Your instructions =>
Everything from the line with "Given: Click the Tether token logo" to the end of the entries should be set down exactly, except the pictures.
------------------------------------------------------------
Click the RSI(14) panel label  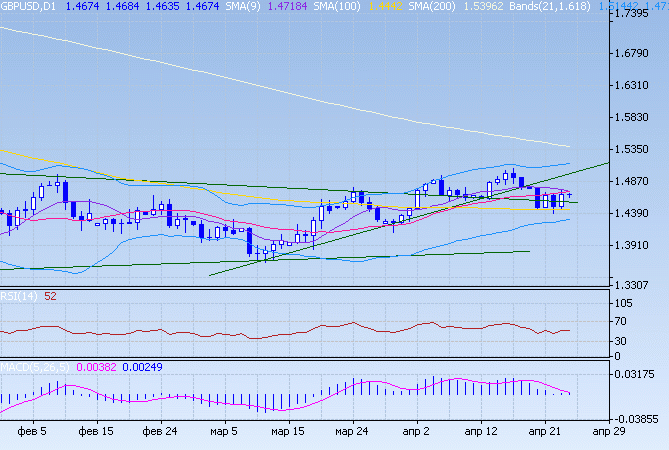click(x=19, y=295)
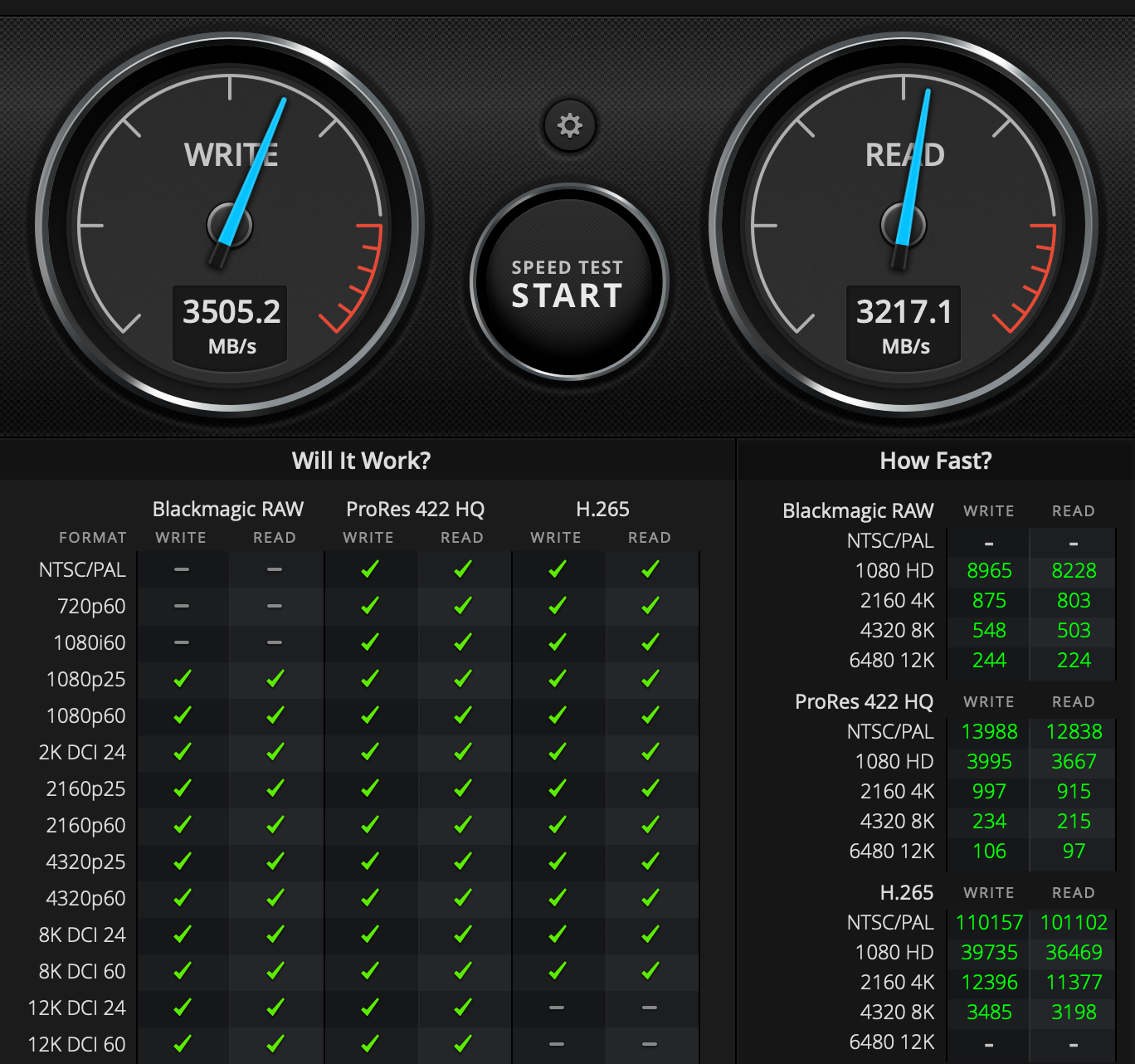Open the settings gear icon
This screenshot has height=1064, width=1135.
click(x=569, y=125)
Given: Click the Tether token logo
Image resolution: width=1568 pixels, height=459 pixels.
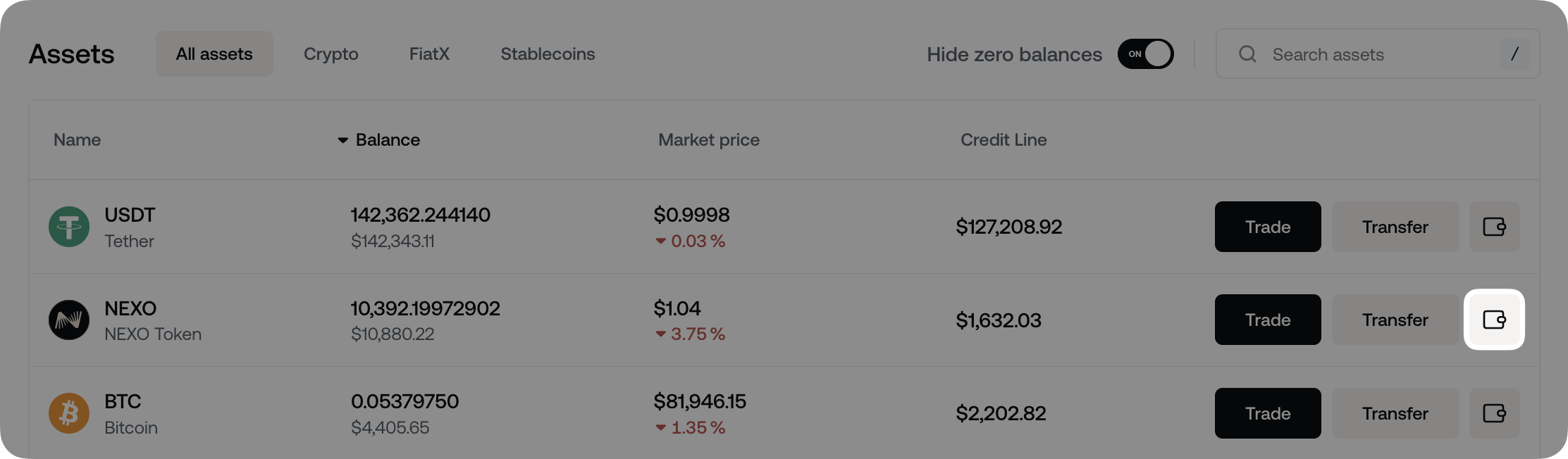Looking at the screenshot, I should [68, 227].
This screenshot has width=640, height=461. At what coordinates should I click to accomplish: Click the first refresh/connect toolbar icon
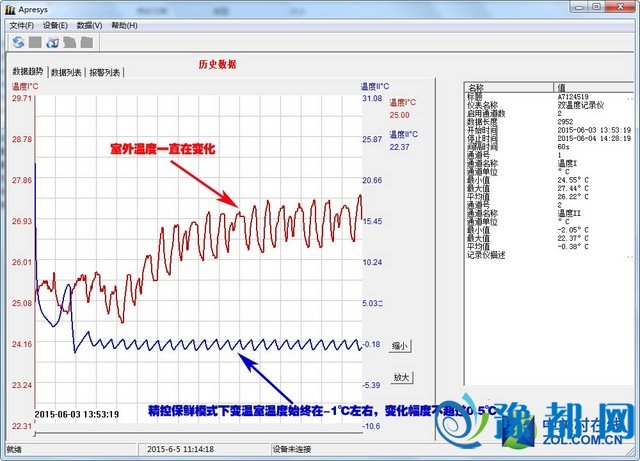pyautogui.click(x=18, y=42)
------------------------------------------------------------
Exercise output =>
Given: Click the Tether token logo
Image resolution: width=1568 pixels, height=459 pixels.
Looking at the screenshot, I should [68, 227].
This screenshot has width=640, height=461. At what coordinates should I click to accomplish: Click the first refresh/connect toolbar icon
pyautogui.click(x=18, y=42)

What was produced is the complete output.